之前在测试集群在折腾Cloudera Manager,有一次误把cloudera-scm-agent给删了。原因是卸载httpd的时候,没有发现cloudera-scm-agent依赖http服务,卸载的时候连同cloudera-scm-agent一起给删了。那次我重新安装了cloudera-manager-agent,反复折腾,CM就是无法发现这台主机。无奈之下,由于是测试集群,我就重装了一遍Cloudera Manager。
仔细一想,分布式集群,挂了一台从节点,按道理从节点恢复后,根据IP或者主机名,从节点应该能连接上主结点的,不可能需要重装。难道出在连接IP或者主机名的过程中。
后来仔细看了这个节点的cloudera-scm-agent.log日志,发现原来真是IP的问题
[13/Sep/2020 05:01:33 +0800] 22503 MainThread agent ERROR Heartbeating to localhost:7182 failed.
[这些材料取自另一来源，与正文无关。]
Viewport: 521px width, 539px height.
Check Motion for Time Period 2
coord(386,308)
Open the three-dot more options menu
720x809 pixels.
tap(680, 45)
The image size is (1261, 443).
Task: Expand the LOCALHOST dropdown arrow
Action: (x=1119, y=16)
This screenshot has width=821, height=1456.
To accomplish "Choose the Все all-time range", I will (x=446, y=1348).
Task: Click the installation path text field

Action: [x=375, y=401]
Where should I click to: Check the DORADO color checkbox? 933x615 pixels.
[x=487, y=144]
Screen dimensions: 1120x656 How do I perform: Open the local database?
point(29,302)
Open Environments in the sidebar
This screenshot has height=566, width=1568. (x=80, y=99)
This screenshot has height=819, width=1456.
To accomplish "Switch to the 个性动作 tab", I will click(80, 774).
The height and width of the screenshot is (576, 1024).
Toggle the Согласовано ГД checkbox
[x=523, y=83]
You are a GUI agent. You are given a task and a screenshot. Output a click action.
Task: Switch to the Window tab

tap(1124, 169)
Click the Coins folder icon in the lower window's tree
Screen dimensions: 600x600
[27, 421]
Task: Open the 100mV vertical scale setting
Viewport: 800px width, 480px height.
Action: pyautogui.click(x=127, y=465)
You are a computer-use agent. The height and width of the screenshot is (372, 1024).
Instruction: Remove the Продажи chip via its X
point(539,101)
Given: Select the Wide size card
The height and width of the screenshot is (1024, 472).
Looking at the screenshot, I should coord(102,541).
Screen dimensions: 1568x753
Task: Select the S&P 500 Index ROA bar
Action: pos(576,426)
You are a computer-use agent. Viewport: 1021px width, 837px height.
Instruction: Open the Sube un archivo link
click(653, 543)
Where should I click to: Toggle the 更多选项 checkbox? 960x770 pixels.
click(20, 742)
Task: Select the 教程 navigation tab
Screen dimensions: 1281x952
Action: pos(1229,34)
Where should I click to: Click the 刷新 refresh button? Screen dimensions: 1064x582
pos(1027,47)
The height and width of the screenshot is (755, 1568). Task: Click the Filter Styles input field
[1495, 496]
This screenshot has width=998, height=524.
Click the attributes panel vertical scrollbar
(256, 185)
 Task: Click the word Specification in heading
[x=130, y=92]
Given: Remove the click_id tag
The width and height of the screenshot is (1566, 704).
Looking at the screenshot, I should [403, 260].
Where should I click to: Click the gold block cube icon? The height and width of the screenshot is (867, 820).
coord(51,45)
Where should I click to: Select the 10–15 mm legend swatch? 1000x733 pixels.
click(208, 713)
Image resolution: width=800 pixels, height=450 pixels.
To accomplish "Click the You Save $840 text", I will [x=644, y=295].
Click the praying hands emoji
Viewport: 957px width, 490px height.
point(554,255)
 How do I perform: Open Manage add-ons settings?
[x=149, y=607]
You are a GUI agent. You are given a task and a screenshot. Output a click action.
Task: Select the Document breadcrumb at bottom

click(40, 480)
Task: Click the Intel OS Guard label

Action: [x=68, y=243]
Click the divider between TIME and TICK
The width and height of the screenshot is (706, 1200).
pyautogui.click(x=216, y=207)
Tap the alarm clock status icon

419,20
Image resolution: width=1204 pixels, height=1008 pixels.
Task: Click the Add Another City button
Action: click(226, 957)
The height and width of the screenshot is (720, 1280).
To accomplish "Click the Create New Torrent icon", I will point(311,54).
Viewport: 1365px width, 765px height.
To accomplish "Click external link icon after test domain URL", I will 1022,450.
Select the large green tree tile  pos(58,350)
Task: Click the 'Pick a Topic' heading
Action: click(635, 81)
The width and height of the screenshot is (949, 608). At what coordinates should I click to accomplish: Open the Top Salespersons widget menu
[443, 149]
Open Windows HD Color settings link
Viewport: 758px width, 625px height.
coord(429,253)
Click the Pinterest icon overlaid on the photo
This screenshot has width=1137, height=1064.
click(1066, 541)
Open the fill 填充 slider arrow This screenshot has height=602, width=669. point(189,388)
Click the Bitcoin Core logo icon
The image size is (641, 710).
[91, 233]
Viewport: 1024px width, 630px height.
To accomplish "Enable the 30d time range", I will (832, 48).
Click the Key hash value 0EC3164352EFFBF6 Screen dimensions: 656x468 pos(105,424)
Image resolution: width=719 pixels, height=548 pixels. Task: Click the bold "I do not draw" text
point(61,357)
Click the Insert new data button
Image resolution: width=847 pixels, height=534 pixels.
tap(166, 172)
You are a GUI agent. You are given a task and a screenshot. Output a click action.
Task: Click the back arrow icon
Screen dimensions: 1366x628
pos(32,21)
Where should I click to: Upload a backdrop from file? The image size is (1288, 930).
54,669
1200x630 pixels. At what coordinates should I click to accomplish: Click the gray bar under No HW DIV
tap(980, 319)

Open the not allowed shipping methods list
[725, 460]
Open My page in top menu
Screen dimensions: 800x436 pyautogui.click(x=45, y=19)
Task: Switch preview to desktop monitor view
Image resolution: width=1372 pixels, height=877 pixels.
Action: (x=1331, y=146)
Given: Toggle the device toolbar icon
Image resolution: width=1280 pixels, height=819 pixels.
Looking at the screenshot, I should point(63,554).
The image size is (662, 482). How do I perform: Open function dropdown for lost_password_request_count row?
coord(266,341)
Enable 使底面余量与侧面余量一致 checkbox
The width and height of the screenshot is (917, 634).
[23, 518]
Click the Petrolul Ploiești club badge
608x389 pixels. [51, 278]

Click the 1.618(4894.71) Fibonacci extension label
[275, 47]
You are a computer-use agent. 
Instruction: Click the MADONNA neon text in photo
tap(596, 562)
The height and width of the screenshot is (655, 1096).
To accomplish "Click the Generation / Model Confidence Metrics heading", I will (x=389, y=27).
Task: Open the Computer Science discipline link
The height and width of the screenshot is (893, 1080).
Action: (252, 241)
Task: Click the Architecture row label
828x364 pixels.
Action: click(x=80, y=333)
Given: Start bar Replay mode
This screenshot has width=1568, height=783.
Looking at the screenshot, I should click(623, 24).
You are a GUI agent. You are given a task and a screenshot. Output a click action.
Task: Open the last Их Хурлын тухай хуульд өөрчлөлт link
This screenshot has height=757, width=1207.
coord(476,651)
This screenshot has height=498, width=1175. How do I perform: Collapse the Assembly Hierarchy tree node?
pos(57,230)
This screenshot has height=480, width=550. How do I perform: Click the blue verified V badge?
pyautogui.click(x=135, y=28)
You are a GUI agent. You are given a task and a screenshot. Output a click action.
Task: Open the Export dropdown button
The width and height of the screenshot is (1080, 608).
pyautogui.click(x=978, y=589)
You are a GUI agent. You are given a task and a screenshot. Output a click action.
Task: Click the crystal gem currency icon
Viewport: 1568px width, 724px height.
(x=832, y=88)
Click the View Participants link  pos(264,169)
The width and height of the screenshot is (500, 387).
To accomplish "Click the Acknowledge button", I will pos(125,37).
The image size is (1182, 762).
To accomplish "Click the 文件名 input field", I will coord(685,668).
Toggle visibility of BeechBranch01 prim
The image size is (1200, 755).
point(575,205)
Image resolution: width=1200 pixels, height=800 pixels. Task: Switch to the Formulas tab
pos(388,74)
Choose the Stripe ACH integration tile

Traceback (most recent call last): File "/opt/cloudera/cm-agent/lib/python2.7/site-packages/cmf/agent.py", line 1390, in _send_heartbeat self.cfg.master_port) File "/opt/cloudera/cm-agent/lib/python2.7/site-packages/avro/ipc.py", line 469, in __init__ self.conn.connect() File "/usr/lib64/python2.7/httplib.py", line 833, in connect self.timeout, self.source_address) File "/usr/lib64/python2.7/socket.py", line 571, in create_connection raise err error: [Errno 111] Connection refused [13/Sep/2020 05:01:55 +0800] 22503 MainThread heartbeat_tracker INFO HB stats (seconds): num:1 LIFE_MIN:0.00 min:0.00 mean:0.00 max:0.00 LIFE_MAX:0.00
单独启动cloudera-scm-agent后,连接的是 localhost:7182 而不是 server端的ip
于是我们需要修改cloudera-scm-agent连接的cloudera-scm-server配置
[root@cdh2 cloudera-scm-agent]# vim /etc/cloudera-scm-agent/config.ini # Configuration file for cloudera-scm-agent. # Please note that this file supports multi-line values. Multi-line # values are indicated by indenting following lines with a space. # # If you have whitespace in front of a parameter name, it will be # read as a continuation of the previous parameter value. Please # be careful not to leave spaces in front of parameter names. # # To check if this file has spaces in front of parameters names # you can do a grep like this: # grep '^[[:blank:]]' /etc/cloudera-scm-agent/config.ini [General] # Hostname of the CM server. server_host=192.168.0.171 # Port that the CM server is listening on. server_port=7182
然后重启cloudera-scm-agent就可以了
systemctl restart cloudera-scm-agent